-- Begin Dataset records --

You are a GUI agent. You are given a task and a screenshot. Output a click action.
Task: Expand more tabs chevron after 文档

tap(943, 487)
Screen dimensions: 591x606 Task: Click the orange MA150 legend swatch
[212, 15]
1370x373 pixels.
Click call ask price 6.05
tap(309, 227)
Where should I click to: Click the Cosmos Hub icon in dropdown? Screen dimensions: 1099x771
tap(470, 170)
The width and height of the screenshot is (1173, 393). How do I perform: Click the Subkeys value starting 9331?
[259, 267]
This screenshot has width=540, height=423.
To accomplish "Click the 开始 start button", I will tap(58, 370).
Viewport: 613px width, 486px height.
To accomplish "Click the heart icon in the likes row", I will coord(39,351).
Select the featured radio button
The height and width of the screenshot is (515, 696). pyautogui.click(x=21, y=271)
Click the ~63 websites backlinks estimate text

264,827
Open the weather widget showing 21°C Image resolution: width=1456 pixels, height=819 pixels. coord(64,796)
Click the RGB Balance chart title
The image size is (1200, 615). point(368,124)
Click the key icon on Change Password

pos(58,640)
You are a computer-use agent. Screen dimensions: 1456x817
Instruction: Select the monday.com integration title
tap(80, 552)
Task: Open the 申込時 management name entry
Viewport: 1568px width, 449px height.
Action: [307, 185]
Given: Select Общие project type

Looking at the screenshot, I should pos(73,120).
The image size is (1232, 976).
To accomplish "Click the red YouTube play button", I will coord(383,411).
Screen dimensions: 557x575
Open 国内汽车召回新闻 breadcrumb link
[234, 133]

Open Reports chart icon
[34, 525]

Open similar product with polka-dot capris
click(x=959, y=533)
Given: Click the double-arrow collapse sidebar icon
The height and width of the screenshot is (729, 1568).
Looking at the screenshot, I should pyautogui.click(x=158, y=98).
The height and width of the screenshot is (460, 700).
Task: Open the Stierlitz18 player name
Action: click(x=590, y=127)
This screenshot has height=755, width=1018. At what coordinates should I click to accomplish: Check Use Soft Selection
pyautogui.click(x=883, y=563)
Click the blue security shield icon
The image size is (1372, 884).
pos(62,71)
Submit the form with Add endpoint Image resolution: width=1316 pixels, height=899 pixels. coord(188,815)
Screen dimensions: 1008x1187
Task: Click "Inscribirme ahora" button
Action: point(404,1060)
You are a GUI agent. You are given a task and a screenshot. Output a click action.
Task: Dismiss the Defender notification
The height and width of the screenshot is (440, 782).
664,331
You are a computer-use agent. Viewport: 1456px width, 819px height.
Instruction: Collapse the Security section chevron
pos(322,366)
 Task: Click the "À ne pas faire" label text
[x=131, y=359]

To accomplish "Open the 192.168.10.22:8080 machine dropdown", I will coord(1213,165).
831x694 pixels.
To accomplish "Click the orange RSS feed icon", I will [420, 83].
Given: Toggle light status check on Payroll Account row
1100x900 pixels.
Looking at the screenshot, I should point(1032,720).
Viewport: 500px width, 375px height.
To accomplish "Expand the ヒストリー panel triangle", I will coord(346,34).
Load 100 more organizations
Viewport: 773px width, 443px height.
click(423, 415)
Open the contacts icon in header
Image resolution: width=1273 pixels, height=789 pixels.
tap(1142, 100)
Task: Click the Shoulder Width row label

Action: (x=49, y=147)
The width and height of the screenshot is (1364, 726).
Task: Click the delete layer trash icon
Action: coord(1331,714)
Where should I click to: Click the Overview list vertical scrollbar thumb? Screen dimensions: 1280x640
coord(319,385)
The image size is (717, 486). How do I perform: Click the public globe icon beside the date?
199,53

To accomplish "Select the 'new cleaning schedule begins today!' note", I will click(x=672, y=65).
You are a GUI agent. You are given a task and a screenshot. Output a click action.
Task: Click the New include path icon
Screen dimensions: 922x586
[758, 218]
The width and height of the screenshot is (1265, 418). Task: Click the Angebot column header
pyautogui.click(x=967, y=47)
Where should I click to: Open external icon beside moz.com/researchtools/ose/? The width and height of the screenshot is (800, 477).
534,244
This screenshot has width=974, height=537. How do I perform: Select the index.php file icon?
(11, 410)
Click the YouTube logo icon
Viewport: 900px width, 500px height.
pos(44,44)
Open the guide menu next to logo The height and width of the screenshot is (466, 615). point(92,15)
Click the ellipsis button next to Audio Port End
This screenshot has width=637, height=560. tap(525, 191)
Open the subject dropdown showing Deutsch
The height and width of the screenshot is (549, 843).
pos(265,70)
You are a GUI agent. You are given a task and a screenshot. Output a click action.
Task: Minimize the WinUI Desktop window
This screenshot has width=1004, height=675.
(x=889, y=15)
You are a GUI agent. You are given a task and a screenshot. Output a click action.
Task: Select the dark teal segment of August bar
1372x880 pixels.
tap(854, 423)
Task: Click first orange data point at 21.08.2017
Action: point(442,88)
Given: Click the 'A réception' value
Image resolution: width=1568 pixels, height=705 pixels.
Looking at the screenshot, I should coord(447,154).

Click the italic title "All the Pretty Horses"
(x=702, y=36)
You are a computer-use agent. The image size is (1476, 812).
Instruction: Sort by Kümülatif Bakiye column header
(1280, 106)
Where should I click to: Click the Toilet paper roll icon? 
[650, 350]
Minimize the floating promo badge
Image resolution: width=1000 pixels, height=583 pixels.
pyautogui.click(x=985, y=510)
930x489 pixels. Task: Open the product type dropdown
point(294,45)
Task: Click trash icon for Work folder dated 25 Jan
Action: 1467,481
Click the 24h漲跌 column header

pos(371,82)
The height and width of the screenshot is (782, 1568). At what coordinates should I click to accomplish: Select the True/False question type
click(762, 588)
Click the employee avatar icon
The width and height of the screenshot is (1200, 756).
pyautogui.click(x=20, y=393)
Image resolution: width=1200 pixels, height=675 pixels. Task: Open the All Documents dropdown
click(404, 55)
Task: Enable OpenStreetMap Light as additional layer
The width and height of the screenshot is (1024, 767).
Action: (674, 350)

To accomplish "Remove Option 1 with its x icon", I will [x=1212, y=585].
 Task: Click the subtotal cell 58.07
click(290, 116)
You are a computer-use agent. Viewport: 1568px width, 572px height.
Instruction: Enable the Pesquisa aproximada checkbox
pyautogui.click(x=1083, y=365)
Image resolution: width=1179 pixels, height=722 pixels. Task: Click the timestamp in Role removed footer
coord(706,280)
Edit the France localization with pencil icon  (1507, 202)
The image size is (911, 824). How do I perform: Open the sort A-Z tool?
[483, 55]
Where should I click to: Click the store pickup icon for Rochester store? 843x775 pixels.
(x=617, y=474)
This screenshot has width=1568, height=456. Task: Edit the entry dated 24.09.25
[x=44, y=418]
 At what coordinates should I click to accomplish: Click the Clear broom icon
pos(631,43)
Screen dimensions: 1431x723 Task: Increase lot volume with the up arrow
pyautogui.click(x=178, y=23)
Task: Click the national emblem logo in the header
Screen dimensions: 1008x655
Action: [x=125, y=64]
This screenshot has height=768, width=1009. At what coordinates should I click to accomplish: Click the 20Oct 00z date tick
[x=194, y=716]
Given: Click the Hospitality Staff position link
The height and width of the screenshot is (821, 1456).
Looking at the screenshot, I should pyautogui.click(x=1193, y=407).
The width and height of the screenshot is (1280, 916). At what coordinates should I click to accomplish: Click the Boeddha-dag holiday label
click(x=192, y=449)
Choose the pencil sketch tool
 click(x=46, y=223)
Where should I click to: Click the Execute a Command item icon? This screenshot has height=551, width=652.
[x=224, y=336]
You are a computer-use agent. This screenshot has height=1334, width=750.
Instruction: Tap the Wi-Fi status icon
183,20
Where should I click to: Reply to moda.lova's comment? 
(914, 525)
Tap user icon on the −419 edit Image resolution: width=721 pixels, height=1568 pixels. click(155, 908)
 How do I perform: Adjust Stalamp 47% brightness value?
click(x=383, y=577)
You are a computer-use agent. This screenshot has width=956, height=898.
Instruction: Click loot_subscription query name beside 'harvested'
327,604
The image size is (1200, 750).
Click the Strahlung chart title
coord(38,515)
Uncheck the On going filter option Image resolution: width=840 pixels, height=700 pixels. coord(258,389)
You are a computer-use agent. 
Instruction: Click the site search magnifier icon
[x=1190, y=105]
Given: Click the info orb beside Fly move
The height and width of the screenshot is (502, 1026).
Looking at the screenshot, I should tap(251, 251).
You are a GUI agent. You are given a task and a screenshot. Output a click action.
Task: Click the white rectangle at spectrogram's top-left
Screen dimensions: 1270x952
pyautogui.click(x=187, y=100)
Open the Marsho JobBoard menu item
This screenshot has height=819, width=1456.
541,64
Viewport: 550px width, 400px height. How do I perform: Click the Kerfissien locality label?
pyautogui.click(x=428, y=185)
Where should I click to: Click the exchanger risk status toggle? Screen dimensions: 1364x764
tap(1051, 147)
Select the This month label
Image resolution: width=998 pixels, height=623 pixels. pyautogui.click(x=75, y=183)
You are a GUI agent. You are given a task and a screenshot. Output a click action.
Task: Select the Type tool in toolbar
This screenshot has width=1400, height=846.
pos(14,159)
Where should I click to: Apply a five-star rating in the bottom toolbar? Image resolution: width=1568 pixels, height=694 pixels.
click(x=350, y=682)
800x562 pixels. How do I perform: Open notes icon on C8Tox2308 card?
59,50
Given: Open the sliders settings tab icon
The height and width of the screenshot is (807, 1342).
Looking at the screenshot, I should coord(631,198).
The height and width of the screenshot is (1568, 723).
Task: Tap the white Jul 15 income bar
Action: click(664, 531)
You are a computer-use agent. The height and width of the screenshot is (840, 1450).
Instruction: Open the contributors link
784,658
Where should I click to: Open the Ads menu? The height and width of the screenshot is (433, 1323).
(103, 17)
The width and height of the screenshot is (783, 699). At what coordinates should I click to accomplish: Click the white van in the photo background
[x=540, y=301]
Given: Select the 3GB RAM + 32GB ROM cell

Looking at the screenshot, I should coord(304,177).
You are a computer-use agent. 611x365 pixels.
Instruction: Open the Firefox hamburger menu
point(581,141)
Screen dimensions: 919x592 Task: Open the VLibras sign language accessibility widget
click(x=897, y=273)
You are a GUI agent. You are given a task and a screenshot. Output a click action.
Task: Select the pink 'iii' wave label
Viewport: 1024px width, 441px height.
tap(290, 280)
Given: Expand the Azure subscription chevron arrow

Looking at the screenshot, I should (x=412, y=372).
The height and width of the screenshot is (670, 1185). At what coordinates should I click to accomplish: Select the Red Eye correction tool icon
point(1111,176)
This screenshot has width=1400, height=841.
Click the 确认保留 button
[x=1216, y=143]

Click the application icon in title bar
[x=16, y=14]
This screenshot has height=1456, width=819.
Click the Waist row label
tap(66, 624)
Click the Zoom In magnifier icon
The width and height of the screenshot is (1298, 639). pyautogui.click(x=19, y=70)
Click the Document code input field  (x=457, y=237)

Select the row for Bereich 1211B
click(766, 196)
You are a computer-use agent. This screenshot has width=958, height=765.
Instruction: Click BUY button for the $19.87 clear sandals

-- End Dataset records --

Copy everything in the listing word for word, from the line that contains "Click the RGB Balance chart title" down to the line that contains "click(x=959, y=533)", with both of those lines included.

* **In response**:
Click the RGB Balance chart title
The image size is (1200, 615). point(368,124)
Click the key icon on Change Password

pos(58,640)
You are a computer-use agent. Screen dimensions: 1456x817
Instruction: Select the monday.com integration title
tap(80, 552)
Task: Open the 申込時 management name entry
Viewport: 1568px width, 449px height.
Action: [307, 185]
Given: Select Общие project type

Looking at the screenshot, I should pos(73,120).
The image size is (1232, 976).
To accomplish "Click the red YouTube play button", I will coord(383,411).
Screen dimensions: 557x575
Open 国内汽车召回新闻 breadcrumb link
[234, 133]

Open Reports chart icon
[34, 525]

Open similar product with polka-dot capris
click(x=959, y=533)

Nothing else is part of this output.